As a bonus: here is the recipe for the fudge. I think I've already posted the squash soup. If not, I'll do that later.
Pinto Bean Fudge
1 and 2/3 cup cooked and cooled pinto beans (or 1 16oz can rinsed and drained)
1 c cocoa powder (NOT hot cocoa mix...we've had to tell people this)
2/3 c butter
1 T vanilla (yes, a BIG T, not a tsp. Also, almond extract would be a most excellent substitute)
4 c powdered sugar
Optional: chopped walnuts
Put beans in a blender or mixer and puree (or mash well). Add cocoa, butter, and vanilla. Mix. Combine powdered sugar with the bean mixture. Beat 3 minutes until thoroughly mixed. Add nuts if using. Spread into a greased 9X13 pan.
We used a variety of pan sizes rather than just the 9X13.

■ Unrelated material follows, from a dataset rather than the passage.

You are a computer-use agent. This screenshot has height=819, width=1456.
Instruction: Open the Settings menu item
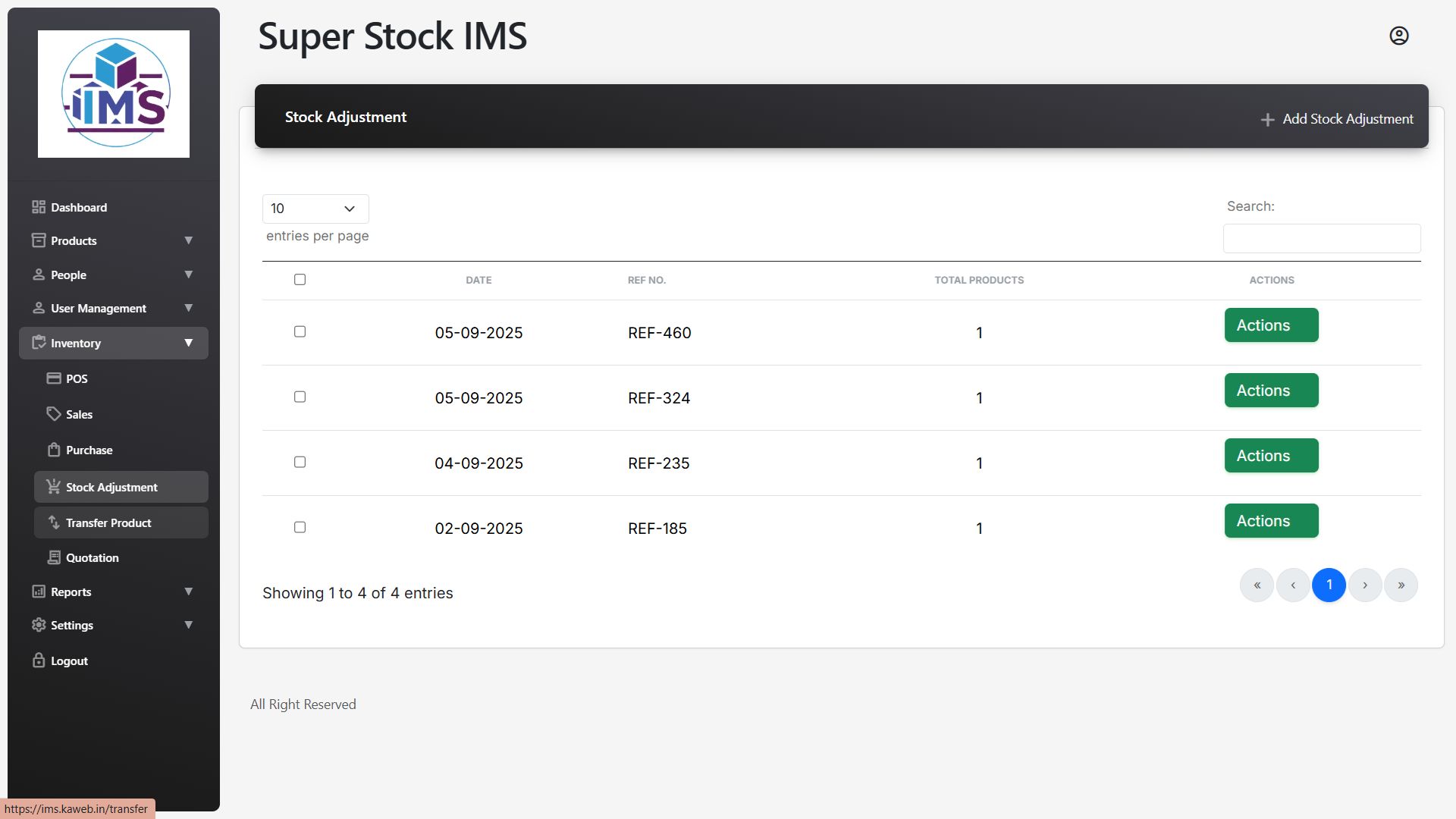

My biggest adventure at the food thingy: being a turd about keeping my stuff. People kept borrowing my paring knife. It's one that Gram gave me YEARS ago and I keep sharp. Unlike new knives, it holds an edge (hence everyone wanting to borrow it). I caught more than one woman eyeing the covered pans I brought the squash in (I had roasted it at home the day before as the ovens at the long house (that's rez-talk for "community center) are unreliable and I needed an hour of roasting time and an hour of simmering time). These pans are old and have sturdy slide on lids. I don't know if you can get them anymore and I've nearly had to punch people to give them back when they try to say "oh, these are mine." Really, did your Gramma ABBY put her name on medical tape with permanent marker there on the bottom too? Jeez. Actually, I may have stolen one of the pans from Sher. Sorry Sher, but tough honkers. It's mine now. The B-team pan is metal with a clip on metal lid. Still way better than the crappy modern plastic lids because you can put on a metal lide while the food is still hot if you don't mind the food steaming a bit. A plastic lid melts and/or puts a crap flavor in the food if you put it on while the food is hot. AND you can't use the plastic lids as cookie sheets. My pan lids are actually my main cookie sheets.